- EXTRACT PROVIDED
[start]

Such utopian ambitions are difficult to satisfy or even contain in the mundane world of American politics. For some time to come, they are likely to make libertarianism the natural home of assorted cranks and crazies, and thus to continue to provide fodder for its at least partly deserved caricature.


Angus and I are both libertarians, after a fashion. But our views have roots rather different from those described in the books Ms. Hymowitz reviews.

We don't trust people.

We actually pretty much don't even LIKE other people, with a few temporary exceptions. (This includes each other, but I have to admit he has cause. He has CAUSE, I'm sayin'.)

Both of us worked in the private sector. Angus ended up being a union steward (yes, he did!), just because he wouldn't back down to the dickhead foreman on the welding crew. (Yes, imagine that: Angus with a blow torch. And this was before he achieved his current, heavily muscled physique!).

And I...well, I worked a bunch of different places, and have little love for the hierarchy and repression of the industrial workplace.

Most jobs suck. Most corporations are rapacious, and most foremen are dickheads.

[end]

According to the excerpt on libertarianism, what position did Angus end up holding while working in the private sector? The lines that follow are not required for this task.

- DATA EXTRACT
[start]

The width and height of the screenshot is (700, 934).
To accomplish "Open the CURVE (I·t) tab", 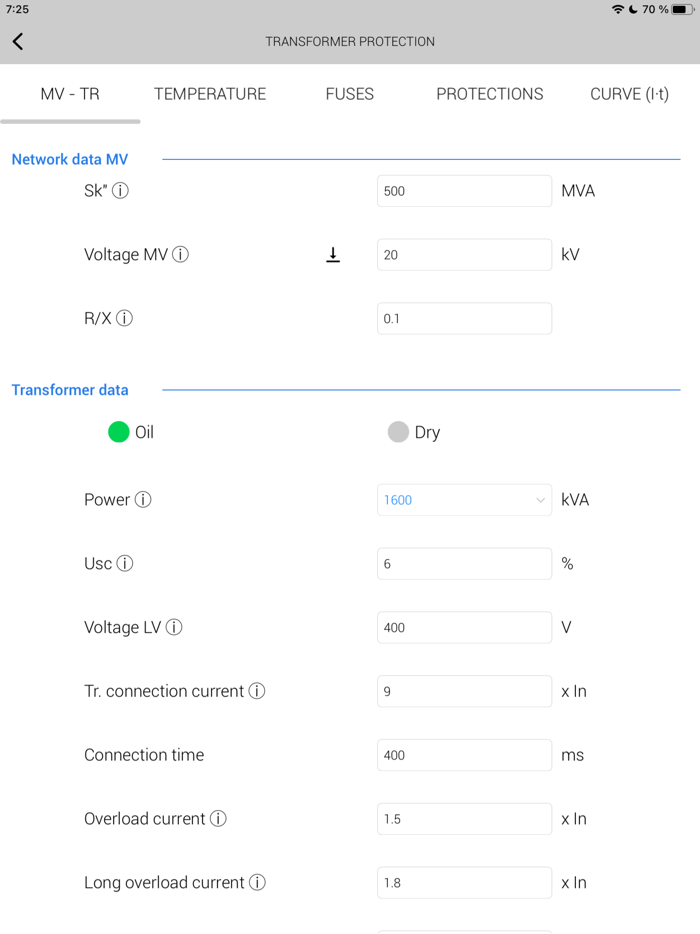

[end]

- OUTPUT FOR THIS EXERCISE
He became a union steward.